Skeptics of global warming are using the record-setting snows to mock those who warn of dangerous human-driven climate change -- this looks more like global cooling, they taunt.
Most climate scientists respond that the ferocious storms are consistent with forecasts that a heating planet will produce more frequent and more intense weather events.
But some independent climate experts say the blizzards in the Northeast no more prove that the planet is cooling than the lack of snow in Vancouver or the downpours in Southern California prove that it is warming.
Illustrating their point of view, the family of Sen. James Inhofe, R-Okla., a leading climate skeptic in Congress, built a 6-foot-tall igloo on Capitol Hill and put a cardboard sign atop that read "Al Gore's New Home." The extreme weather, Mr.
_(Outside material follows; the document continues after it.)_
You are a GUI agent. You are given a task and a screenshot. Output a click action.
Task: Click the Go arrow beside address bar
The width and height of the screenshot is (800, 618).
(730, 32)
Inhofe said by e-mail, reinforced doubts about scientists' conclusion that global warming was "unequivocal" and most likely caused by human activity.
Nonsense, climate-change expert Joseph Romm, a former Energy Department official, wrote Wednesday for the liberal Center for American Progress. "Ideologues in the Senate keep pushing the anti-scientific disinformation that big snowstorms are evidence against human-caused global warming," Dr. Romm said.
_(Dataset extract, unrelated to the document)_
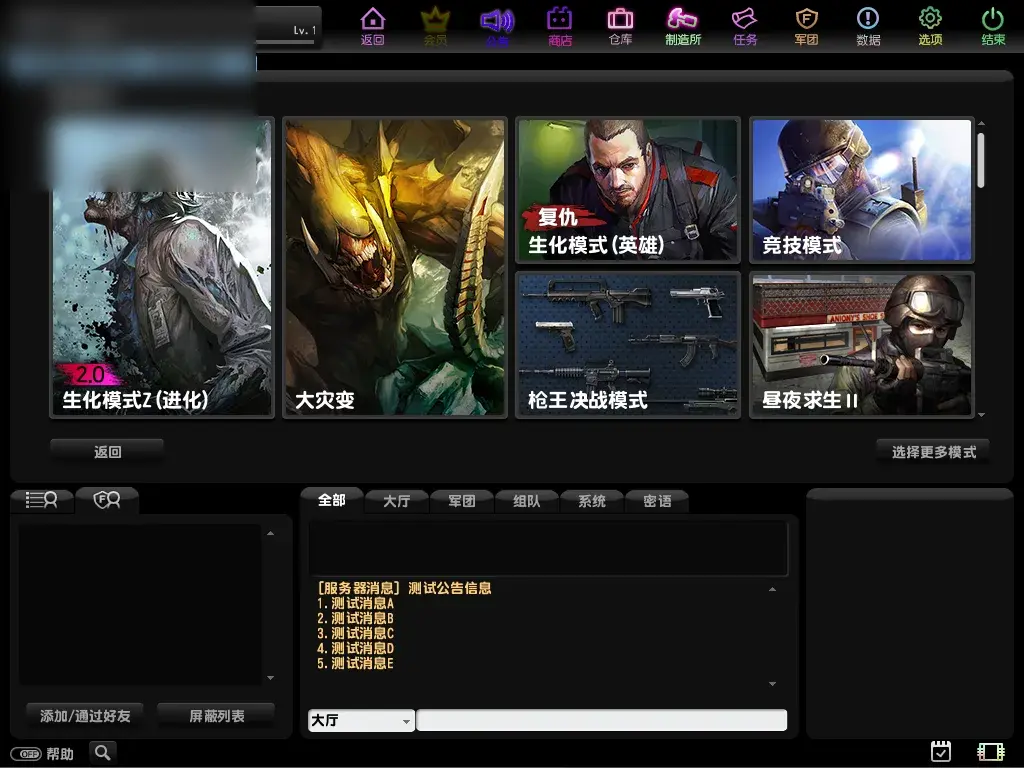Viewport: 1024px width, 768px height.
Task: Switch to the 系统 chat tab
Action: 591,500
It is perhaps not coincidental that the snowstorm scuffle is playing out against a background of recent climate controversies: In recent months, global-warming critics have assailed a 2007 report by the U.N. Intergovernmental Panel on Climate Change and claimed that e-mails and documents plucked from a server at a British climate research center raise doubts about the academic integrity of some climate scientists.